▶ **What to do**
1: Reproduce the portion of the Kathryn Bigelow article from "Before becoming the" to "demonstration of power.", without altering any wording or punctuation.
2: According to the Kathryn Bigelow article, which streaming service now carries Homicide: Life on the Street?
3: Write what comes next in the Kathryn Bigelow article, picking up after its final sentence.

▶ **Reading passage**
= = = =

The new political thriller, A House of Dynamite, now available to stream on Netflix, marked the return of Kathryn Bigelow, one of the most accomplished and seminal directors. After an eight-year hiatus from feature filmmaking, she is back with her familiar brand of gripping docudrama about pressing issues concerning the United States Military-Industrial complex. While the divisive response to A House of Dynamite, which premiered at the Venice Film Festival, indicates that this isn’t her finest work, having Bigelow back in the rotation is a promising sign for the film landscape.
Before becoming the first woman to win Best Director at the Academy Awards for The Hurt Locker, Bigelow took a brief sojourn into the world of television. During this inflection point in her career, she directed three episodes of the ahead-of-its-time police procedural,Homicide: Life on the Street. The series, based on the book by David Simon, paving the way for The Wire, signaled Bigelow’s future as a filmmaker behind gritty, lifelike portraits of U.S. institutions and their demonstration of power.
Kathryn Bigelow Brought Her Action Background to ‘Homicide: Life on the Streets’
Homicide: Life on the Street had been so overlooked that, until recently, it had no presence on any streaming services. Luckily, for those who don’t have possession of the DVD copies, the formative cop drama is now available to watch on Peacock. Created by Paul Attanasio, and featuring writing contributions from David Simon and Tom Fontana, future showrunner of Oz, the NBC series is a grounded, documentary-like look at the Baltimore Police Department’s Homicide Unit a decade before Simon continued exploring similar themes in The Wire, which took an even more expansive anthropological look at the police through the lens of the entire city of Baltimore. Supported by a deep ensemble cast including Yaphet Kotto, Melissa Leo, Daniel Baldwin, Ned Beatty, and Giancarlo Esposito, Homicide is best remembered for being a breakthrough showcase for the late Andre Braugher.

= = = =

▶ **Given entries**

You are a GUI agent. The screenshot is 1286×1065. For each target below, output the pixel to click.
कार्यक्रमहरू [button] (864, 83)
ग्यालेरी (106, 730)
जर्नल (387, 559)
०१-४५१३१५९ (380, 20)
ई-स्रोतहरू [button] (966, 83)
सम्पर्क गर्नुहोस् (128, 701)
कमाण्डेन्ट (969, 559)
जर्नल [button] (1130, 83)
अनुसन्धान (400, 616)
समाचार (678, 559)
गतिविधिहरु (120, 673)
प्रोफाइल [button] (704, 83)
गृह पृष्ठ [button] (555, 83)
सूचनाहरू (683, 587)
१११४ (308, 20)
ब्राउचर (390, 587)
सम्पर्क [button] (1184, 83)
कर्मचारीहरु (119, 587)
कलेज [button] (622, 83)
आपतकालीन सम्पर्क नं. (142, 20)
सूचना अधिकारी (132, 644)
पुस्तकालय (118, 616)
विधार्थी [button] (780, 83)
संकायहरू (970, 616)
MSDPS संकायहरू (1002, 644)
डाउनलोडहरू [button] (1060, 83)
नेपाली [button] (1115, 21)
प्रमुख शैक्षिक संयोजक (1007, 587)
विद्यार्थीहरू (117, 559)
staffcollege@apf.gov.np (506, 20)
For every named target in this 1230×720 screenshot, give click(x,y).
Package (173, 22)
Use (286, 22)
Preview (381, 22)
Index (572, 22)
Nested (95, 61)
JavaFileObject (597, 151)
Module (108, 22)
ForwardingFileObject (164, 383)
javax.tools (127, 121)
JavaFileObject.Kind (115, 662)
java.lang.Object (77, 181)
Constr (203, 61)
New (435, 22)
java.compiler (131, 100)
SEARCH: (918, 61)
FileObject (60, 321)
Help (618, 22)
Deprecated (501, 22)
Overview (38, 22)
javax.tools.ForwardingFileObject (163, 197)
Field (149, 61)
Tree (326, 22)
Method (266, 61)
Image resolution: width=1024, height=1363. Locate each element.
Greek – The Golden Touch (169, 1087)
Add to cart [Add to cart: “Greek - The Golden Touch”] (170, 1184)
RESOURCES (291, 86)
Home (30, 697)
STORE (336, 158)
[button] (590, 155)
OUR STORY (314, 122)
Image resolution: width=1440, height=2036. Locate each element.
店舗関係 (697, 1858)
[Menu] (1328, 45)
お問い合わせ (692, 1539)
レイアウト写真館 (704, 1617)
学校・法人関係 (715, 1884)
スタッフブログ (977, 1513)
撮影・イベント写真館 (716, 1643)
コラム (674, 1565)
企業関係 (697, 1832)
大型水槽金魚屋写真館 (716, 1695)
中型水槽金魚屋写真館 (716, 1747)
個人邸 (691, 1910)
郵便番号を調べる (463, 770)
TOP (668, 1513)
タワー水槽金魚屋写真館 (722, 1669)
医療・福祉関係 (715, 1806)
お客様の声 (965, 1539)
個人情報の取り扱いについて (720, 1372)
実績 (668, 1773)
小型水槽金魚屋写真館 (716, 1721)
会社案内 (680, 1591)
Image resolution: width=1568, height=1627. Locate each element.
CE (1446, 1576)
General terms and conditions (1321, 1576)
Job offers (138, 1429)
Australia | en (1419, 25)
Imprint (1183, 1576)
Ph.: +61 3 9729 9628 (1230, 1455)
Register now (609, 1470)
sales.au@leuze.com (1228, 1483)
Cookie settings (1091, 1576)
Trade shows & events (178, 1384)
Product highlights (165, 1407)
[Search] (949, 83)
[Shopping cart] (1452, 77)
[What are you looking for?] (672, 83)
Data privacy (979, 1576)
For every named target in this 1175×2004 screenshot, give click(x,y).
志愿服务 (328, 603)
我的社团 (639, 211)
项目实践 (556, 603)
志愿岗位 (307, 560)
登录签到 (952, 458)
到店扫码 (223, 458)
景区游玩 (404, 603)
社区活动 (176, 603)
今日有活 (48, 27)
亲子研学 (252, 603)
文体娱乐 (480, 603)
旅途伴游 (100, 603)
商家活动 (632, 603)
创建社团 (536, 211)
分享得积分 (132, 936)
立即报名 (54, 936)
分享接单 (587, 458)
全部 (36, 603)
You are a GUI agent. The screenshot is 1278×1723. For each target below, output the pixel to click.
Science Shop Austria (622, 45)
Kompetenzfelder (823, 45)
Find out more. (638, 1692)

= = = =

▶ **Responses for each task**
1:
Before becoming the first woman to win Best Director at the Academy Awards for The Hurt Locker, Bigelow took a brief sojourn into the world of television. During this inflection point in her career, she directed three episodes of the ahead-of-its-time police procedural,Homicide: Life on the Street. The series, based on the book by David Simon, paving the way for The Wire, signaled Bigelow’s future as a filmmaker behind gritty, lifelike portraits of U.S. institutions and their demonstration of power.

2: Peacock

3:
Kathryn Bigelow directed three episodes of Homicide, including the two-part Season 6 finale, “Fallen Heroes,” and one of the last episodes of the seventh and final season, “Lines of Fire.” Her efforts directing episodic television came at a crucial (albeit not entirely fruitful) point in her career.The Homicide episodes were her immediate follow-up projects after Strange Days, her lofty dystopian sci-fi epic that flopped upon release and derailed her momentum post-Point Break, but it has since been reappraised as one of her finest films. In the years succeeding her TV stint, The Weight of Water and K-19: The Widowmaker seemed to have permanently ended Bigelow’s status as a revered director, only to make a roaring comeback with The Hurt Locker and Zero Dark Thirty.
‘Homicide’ Paved the Way for Prestige Television and Kathryn Bigelow’s Future Career
Homicide‘s two-part finale, “Fallen Heroes,” is a highly-regarded episode, centering around detectives Bayliss (Kyle Secor) and Pembleton (Braugher) being handed a case involving the stabbing of a judge on the sidewalk in broad daylight. The climactic episode is also bittersweet for Homicide audiences, as it featured the final appearance of fan-favorite Detective Pembleton. The main suspect in the case, “Junior Bunk” Mahoney (Mekhi Phifer), became an instant stand-out guest appearance on the series. Featuring some intense confrontations and shootings between suspects and officers, “Fallen Heroes” pushes the series to new dramatic heights. Miraculously, the raised stakes and cinematic flavor of the finale does not betray the commitment to authenticity pushed forward by the writers.
The stakes were cranked to the maximum in Bigelow’s third episode, “Lines of Fire,” which depicts a hostage situation between Giardello (Esposito) and Gharty (Peter Gerety) and a man who lost his children and job in a custody battle, holding his kids at gunpoint, as he threatens to blow up an apartment building. Like in the Season 6 finale, Bigelow’s direction is faithful to Homicide‘s house style, but her background in high-octane action filmmaking elevates rote sequences into dazzling numbers.Homicide was intelligent, thought-provoking, and nuanced on its own, but when it was fortunate enough to have overqualified, cinematic talent like Bigelow, it signaled that television could transcend to new heights.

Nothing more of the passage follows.